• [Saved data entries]
[Start of section]
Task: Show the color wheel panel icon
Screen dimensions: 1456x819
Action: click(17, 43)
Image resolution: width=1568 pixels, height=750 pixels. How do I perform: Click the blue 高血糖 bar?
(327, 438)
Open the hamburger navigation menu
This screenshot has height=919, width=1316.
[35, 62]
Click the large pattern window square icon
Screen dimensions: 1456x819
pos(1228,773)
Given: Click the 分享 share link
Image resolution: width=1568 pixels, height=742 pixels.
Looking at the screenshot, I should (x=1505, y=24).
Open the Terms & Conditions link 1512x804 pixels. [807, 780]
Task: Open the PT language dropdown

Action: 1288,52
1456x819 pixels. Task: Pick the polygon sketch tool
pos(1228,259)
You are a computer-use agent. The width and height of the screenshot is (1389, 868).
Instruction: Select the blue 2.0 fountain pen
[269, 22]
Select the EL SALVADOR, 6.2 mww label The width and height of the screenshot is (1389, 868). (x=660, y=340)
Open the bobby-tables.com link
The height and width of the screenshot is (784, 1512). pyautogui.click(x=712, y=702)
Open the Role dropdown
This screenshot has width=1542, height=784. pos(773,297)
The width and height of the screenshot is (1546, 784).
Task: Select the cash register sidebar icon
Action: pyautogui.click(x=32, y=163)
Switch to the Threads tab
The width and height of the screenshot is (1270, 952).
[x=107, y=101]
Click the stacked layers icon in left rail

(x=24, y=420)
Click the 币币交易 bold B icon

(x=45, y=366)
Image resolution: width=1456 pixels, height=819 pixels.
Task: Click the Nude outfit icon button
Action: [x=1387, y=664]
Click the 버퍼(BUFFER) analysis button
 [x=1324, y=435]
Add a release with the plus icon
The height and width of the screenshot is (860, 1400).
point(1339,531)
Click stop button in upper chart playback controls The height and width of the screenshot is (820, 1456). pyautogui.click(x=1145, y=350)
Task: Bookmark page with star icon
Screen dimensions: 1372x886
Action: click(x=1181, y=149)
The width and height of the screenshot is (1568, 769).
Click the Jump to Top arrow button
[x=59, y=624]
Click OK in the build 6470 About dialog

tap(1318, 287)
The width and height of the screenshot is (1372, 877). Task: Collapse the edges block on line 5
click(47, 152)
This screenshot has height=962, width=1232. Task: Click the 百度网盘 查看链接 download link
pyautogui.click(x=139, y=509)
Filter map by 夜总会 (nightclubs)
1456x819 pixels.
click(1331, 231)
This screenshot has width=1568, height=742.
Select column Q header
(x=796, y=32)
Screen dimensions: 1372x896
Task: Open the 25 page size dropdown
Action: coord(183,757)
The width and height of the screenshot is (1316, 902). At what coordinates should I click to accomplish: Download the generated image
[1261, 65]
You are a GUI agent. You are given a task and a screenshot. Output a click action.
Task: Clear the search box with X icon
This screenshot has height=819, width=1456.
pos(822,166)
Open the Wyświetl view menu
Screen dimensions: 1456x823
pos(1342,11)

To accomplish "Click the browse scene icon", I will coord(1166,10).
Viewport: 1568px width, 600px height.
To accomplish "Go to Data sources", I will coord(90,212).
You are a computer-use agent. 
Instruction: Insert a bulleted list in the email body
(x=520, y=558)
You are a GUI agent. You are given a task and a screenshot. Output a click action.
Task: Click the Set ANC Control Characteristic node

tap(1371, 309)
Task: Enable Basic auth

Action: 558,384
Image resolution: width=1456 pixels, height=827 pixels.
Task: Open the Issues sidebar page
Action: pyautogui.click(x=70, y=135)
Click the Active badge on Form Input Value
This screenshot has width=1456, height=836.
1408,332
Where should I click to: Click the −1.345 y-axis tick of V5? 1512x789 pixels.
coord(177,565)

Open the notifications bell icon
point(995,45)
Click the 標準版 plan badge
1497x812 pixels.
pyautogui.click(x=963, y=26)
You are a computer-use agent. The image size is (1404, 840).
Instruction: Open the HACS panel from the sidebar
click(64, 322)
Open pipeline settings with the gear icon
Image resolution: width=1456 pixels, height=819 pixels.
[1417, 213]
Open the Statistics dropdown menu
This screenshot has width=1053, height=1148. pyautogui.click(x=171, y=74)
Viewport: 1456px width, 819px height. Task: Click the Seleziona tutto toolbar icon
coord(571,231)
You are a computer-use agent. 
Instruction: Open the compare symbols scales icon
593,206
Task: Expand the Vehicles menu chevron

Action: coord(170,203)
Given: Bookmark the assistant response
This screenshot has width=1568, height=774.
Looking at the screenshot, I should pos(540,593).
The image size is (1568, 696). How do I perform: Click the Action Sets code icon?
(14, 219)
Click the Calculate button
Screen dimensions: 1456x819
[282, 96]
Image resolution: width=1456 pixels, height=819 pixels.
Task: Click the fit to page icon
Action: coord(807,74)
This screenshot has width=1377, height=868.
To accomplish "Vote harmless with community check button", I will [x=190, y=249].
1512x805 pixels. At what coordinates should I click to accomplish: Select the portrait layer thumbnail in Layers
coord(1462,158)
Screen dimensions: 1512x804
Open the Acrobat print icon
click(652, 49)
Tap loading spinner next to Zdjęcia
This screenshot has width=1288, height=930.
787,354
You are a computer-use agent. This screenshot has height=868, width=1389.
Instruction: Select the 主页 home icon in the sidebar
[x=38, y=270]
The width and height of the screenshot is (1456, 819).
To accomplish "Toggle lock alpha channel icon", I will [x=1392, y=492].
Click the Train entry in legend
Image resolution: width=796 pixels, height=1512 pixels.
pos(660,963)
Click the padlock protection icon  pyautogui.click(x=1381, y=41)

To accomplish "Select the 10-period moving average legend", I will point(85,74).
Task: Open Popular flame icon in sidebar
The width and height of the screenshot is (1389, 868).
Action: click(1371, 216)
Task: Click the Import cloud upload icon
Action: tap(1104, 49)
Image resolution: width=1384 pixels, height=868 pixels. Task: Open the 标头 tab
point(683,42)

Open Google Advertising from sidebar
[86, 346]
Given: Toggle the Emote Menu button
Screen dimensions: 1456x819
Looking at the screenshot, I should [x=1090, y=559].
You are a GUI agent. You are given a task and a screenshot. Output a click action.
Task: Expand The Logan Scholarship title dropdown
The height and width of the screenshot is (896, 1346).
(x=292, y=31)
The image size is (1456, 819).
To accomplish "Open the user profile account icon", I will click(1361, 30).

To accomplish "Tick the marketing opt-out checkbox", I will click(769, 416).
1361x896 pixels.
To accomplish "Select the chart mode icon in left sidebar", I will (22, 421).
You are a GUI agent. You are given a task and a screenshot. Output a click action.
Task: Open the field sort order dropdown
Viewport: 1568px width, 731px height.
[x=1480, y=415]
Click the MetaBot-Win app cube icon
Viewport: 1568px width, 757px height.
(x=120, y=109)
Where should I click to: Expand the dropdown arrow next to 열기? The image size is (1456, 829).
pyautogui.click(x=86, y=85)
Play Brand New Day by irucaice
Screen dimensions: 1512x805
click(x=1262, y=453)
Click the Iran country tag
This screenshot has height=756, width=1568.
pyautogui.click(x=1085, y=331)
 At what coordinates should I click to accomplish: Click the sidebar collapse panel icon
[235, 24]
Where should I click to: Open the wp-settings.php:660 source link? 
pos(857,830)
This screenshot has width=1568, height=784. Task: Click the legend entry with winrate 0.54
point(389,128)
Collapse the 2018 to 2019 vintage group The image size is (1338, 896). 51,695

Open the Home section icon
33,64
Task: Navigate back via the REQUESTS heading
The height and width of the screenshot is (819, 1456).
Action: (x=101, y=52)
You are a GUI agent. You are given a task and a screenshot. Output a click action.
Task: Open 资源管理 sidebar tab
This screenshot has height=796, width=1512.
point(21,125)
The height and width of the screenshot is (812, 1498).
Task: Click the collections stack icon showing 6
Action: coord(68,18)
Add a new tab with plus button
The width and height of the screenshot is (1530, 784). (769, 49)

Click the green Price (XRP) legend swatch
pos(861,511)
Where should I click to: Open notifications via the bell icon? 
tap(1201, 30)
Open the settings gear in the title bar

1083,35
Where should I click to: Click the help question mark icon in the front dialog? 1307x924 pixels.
[End of section]
• [Assignment] Your answer must consist solely of the lines above between the line holding "You are a computer-use agent. This" and the line holding "Click the padlock", inclusive, copied exactly.

• [Reply]
You are a computer-use agent. This screenshot has height=868, width=1389.
Instruction: Select the 主页 home icon in the sidebar
[x=38, y=270]
The width and height of the screenshot is (1456, 819).
To accomplish "Toggle lock alpha channel icon", I will [x=1392, y=492].
Click the Train entry in legend
Image resolution: width=796 pixels, height=1512 pixels.
pos(660,963)
Click the padlock protection icon  pyautogui.click(x=1381, y=41)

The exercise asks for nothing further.